For generations we’ve bemoaned the pathology of teenage single parenting among the poor, particularly inner-city African-Americans. Bill Cosby has just been crisscrossing America decrying fatherlessness (70 percent among black Americans) and pumping his latest book. In a particularly poignant moment with Tim Russert on “Meet the Press,” he imagined a young child thinking, “Somewhere in my life a person called my father has not shown up, and I feel very sad about this.”
Then Cosby said that father hunger “turns into anger” and a plaintive, “Why don’t you care about me?”
Four years ago, Joanna Lipper published her classic book on teenage single mothers in Pittsfield, “Growing Up Fast.” It detailed the horrors - abuse, violence, homelessness, even hunger -that plagued babies of young girls too poor to care for them. A 16-year-old who actually planned a pregnancy with her high school sweetheart told Lipper she thought motherhood “would bring my popularity up because people would be like, ‘Hey, she’s got a baby, and that’s cool.’ ”
Yet “cool” is exactly the message Glamour magazine is sending in its December cover story - a sort of trickle-down “isn’t this swell!” intended for young women with neither the money, maturity, nor the skills of a Bridget Moynahan or a Melanie Brown. Or for that matter the very weird Angelina Jolie, who’s become some sort of motherhood poster girl anyway. A Brad marriage is apparently out of the equation there as well.

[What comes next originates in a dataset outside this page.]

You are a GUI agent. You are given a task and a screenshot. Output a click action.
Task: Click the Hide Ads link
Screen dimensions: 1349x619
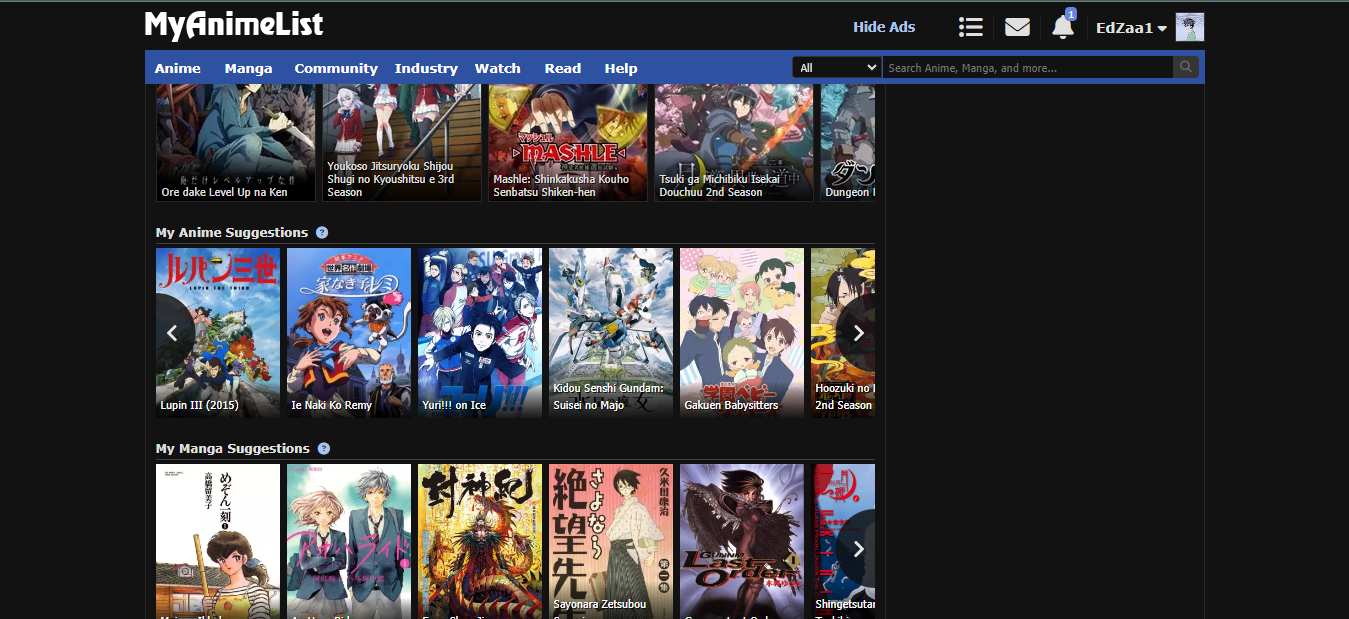coord(884,27)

Not long ago I interviewed a 36-year-old Dorchester mother whose 18-year-old son was murdered. At one point she said she wished she’d finished school so she could’ve found better work and been able to move from a place she’s scared to live in now. But she can’t. Her boy had no father. She has no husband, no second income. She earns little herself. So she is trapped, and there’s nothing “cool” about it.